_What the exercise asks_: Down to the last character, transcribe every record.

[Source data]
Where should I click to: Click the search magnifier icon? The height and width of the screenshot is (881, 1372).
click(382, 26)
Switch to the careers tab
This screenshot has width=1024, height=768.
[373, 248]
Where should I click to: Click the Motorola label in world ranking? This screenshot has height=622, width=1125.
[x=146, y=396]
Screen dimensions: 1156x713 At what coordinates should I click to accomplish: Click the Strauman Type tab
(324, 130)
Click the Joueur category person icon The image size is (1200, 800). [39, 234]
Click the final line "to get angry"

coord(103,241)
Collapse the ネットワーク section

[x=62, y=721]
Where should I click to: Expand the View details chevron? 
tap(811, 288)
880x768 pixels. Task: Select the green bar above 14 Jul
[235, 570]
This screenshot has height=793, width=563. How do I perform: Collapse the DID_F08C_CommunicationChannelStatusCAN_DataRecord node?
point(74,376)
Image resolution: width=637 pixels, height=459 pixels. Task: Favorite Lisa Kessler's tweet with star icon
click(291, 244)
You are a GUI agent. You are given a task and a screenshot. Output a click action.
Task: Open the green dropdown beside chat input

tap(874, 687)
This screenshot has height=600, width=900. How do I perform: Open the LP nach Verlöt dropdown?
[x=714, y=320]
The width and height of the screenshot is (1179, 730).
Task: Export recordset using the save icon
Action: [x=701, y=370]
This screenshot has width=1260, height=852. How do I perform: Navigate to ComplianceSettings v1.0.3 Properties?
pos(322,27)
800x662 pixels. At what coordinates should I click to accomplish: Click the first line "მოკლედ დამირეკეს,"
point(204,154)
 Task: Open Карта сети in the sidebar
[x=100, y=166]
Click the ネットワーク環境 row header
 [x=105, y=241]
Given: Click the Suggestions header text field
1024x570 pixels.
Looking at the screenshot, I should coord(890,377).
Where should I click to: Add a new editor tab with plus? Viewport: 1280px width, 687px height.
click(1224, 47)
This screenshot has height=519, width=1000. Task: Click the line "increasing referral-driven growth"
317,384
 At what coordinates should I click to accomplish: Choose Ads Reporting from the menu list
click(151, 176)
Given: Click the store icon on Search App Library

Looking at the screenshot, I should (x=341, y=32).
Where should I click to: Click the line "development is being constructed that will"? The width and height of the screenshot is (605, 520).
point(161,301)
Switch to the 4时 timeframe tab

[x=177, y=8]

_Exercise response_:
Where should I click to: Click the search magnifier icon? The height and width of the screenshot is (881, 1372).
click(382, 26)
Switch to the careers tab
This screenshot has width=1024, height=768.
[373, 248]
Where should I click to: Click the Motorola label in world ranking? This screenshot has height=622, width=1125.
[x=146, y=396]
Screen dimensions: 1156x713 At what coordinates should I click to accomplish: Click the Strauman Type tab
(324, 130)
Click the Joueur category person icon The image size is (1200, 800). [39, 234]
Click the final line "to get angry"

coord(103,241)
Collapse the ネットワーク section

[x=62, y=721]
Where should I click to: Expand the View details chevron? 
tap(811, 288)
880x768 pixels. Task: Select the green bar above 14 Jul
[235, 570]
This screenshot has height=793, width=563. How do I perform: Collapse the DID_F08C_CommunicationChannelStatusCAN_DataRecord node?
point(74,376)
Image resolution: width=637 pixels, height=459 pixels. Task: Favorite Lisa Kessler's tweet with star icon
click(291, 244)
You are a GUI agent. You are given a task and a screenshot. Output a click action.
Task: Open the green dropdown beside chat input

tap(874, 687)
This screenshot has height=600, width=900. How do I perform: Open the LP nach Verlöt dropdown?
[x=714, y=320]
The width and height of the screenshot is (1179, 730).
Task: Export recordset using the save icon
Action: [x=701, y=370]
This screenshot has width=1260, height=852. How do I perform: Navigate to ComplianceSettings v1.0.3 Properties?
pos(322,27)
800x662 pixels. At what coordinates should I click to accomplish: Click the first line "მოკლედ დამირეკეს,"
point(204,154)
 Task: Open Карта сети in the sidebar
[x=100, y=166]
Click the ネットワーク環境 row header
 [x=105, y=241]
Given: Click the Suggestions header text field
1024x570 pixels.
Looking at the screenshot, I should coord(890,377).
Where should I click to: Add a new editor tab with plus? Viewport: 1280px width, 687px height.
click(1224, 47)
This screenshot has height=519, width=1000. Task: Click the line "increasing referral-driven growth"
317,384
 At what coordinates should I click to accomplish: Choose Ads Reporting from the menu list
click(151, 176)
Given: Click the store icon on Search App Library

Looking at the screenshot, I should (x=341, y=32).
Where should I click to: Click the line "development is being constructed that will"? The width and height of the screenshot is (605, 520).
point(161,301)
Switch to the 4时 timeframe tab

[x=177, y=8]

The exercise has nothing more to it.